◆ **Your task**
Which people are named in the passage below on Stanislavski and Orthodoxy?

◆ **Page text**
The greatest contribution to building studiousness on community principles, deriving not so much from Orthodoxy as a faith, but from the utopia of a commune (i.e.: obshchina), not far from Slavophilia, was undoubtedly made by Leopold Sulerżycki – I wrote about this topic in Monasteries and Laboratories – a Pole by birth and a Catholic by upbringing, referring, like Leo Tolstoy, to the ethical guidelines of the Gospel. Regardless of the relations that connected Sulerżycki and Tolstoy with the official church (let me recall that in 1901 the Synod of the Orthodox Church separated Leo Tolstoy from the church community; this act was not equivalent to excommunication), due to the views they proclaimed, they commanded respect in Russian artistic circles, including in the circle of the Moscow Art Theatre.  In her considerations, Shevtsova refers to a certain statement by Stanislavski himself, which is supposed to confirm not only his Orthodox roots, but also his perception of theatre in terms of holiness. However, there are problems with vocabulary here, which in Polish may be a result of the difficulties caused by double translation from Russian to English and then from English to Polish. The point is that some of the formulations quoted have been distorted in relation to the Russian originals, and they have a fundamental impact on how we interpret the author’s intentions.

For Shevtsova, one argument in favour of Stanislavski’s perception of theatre through the prism of Orthodoxy was his words from 1908 that function as an aphorism in Russia: that the theatre is a temple (храм), and the actor a priest (жрец). In the Polish translation of the book, these words refer to the Christian image of the world, because their author (Stanislavski) ‘ponders the vital need for a “theatre-church”’ and ‘compares actors to priests’ (pp. 32, 69). However, храм refers to a temple in the broad sense of the word (and therefore also a Christian temple), but in this case it is specified by the word żriec, or in its basic meaning – a priest, but a priest in the pagan world. In the figurative sense, a żrieccan be a ‘priest of art’, but not a priest or other Christian clergyman. Therefore, when we read about the stage as a holy place and the actor-priest in Stanislavski’s work, we do not have to look for religious content in these terms – contrary to what the author writes. Stanislavski, when he wrote about the temple of art and its priests, was motivated by something else, namely the desire to give theatre a high prestige – to recognise it as a domain of art rather than of entertainment (as theatre was commonly perceived at the end of the 19th century, especially in the landed gentry or merchant environment from which the director came). Stanislavski wanted to free stage art from triviality, to prove that it deserves the highest respect, and not to elevate theatre to the rank of religion. Besides, would he do this if he were as religious as the author wants? Especially when we consider that Orthodoxy has traditionally been distrustful of, and in some eras even hostile towards theatre and all kinds of performances (see Osińska, 2010).

◆ **Data provided**
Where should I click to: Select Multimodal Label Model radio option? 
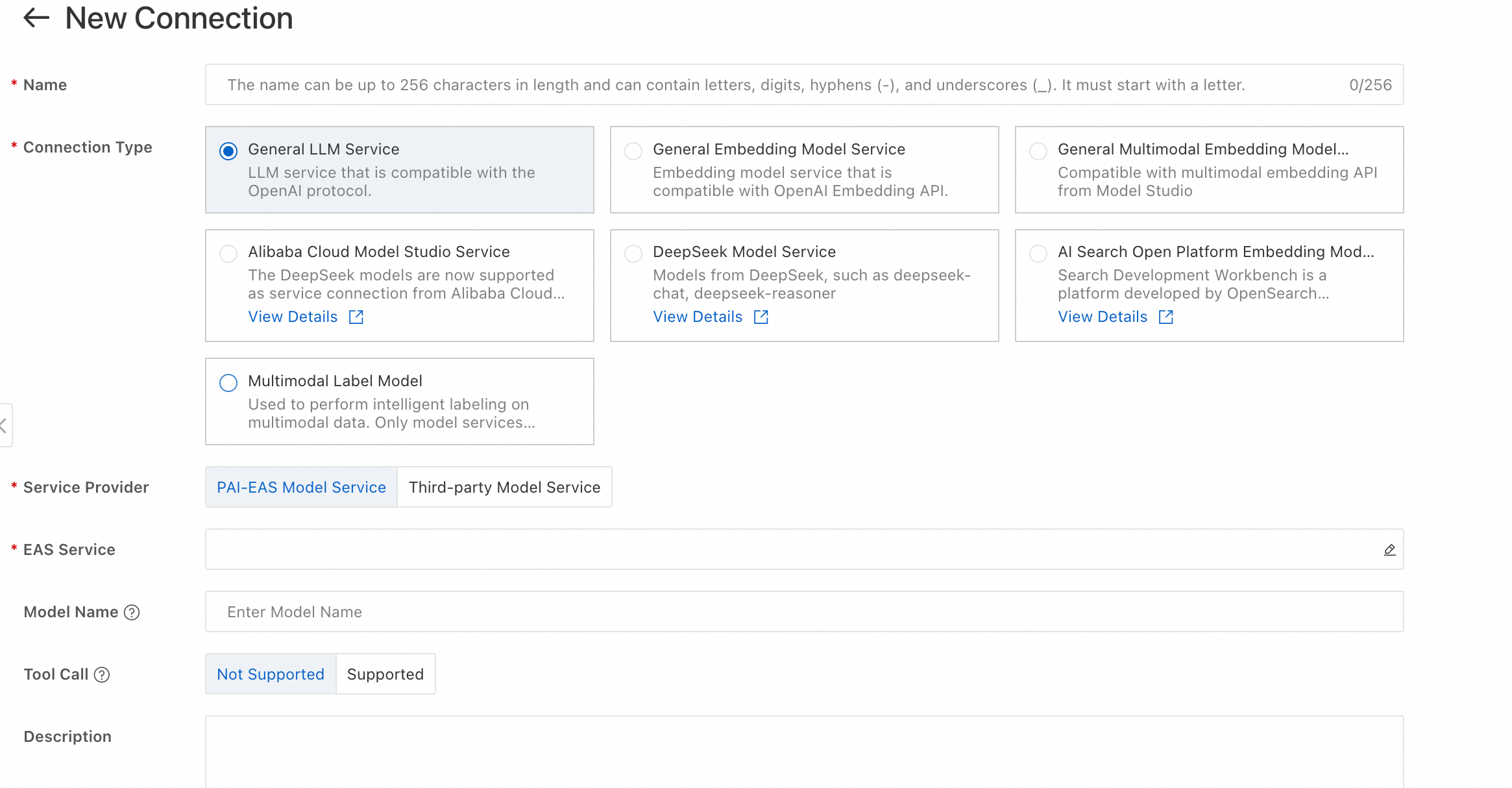click(228, 383)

◆ **Finished answer**
Leopold Sulerżycki
Leo Tolstoy
Shevtsova
Stanislavski
Osińska